In the event that a fibroid grows so large its circulatory needs surpass its blood supply, there may be a sudden sharp pain. Cut off from nutrients, the fibroid will begin to die. During this process, the fibroid will deteriorate, leaving behind small pieces that may migrate into nearby areas. This can cause intense pain and may even bring on a fever.

Some fibroids are attached to a stalk located either inside of or outside of the uterus. A fibroid with a stalk is known as a pedunculated fibroid. Whenever the fibroid turns or twists, its supply of blood is cut and this sets off pain.

Urinary Symptoms

The types of symptoms generated by your fibroids are in part determined by their location. Fibroids that grow inside of the uterus are called "submucosal fibroids." This type of fibroid induces heavy, lengthy menstruation that may serve to prevent conception. Fibroids that abut organs outside of the uterus are called "subserosal fibroids." If such a fibroid presses on your bladder, you may experience urinary symptoms. If it presses on your rectum, you may be constipated. If there is backache, it's possible you have a fibroid pressing on the nerves of your spine.

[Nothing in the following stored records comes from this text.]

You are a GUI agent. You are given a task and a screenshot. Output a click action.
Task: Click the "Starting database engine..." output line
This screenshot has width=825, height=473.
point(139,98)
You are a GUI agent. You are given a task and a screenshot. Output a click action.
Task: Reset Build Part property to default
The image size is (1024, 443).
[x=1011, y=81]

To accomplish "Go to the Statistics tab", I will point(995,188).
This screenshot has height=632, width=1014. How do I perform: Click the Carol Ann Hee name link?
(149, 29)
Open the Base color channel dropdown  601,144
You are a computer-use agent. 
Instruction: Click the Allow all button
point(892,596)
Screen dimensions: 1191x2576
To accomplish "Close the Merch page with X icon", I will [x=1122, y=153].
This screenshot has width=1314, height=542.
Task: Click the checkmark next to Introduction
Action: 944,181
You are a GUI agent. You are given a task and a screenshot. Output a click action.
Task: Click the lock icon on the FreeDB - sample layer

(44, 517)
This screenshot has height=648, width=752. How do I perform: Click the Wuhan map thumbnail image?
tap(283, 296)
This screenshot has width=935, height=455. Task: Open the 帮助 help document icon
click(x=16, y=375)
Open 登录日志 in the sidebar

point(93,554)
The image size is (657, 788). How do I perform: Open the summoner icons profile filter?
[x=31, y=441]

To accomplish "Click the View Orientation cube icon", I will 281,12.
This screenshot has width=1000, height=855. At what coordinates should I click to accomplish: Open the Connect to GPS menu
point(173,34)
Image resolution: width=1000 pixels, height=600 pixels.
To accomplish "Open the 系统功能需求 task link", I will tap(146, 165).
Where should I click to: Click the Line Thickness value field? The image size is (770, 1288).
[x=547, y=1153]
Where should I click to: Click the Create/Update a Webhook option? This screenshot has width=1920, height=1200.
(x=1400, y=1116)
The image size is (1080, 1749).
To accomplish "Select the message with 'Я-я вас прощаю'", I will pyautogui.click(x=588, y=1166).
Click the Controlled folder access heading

Sometimes it is hard to know whether you should consult a doctor for your symptoms. If you experience any of the following symptoms, it's a good idea to make an appointment to see your physician:

*Difficult bowel movements

*Difficulty emptying the bladder

*Painful sex

*Spotting or bleeding between periods

*Heavy or painful periods

*Persistent chronic pelvic pain

Very sudden, sharp pain or excessive vaginal bleeding necessitates a visit to the emergency room.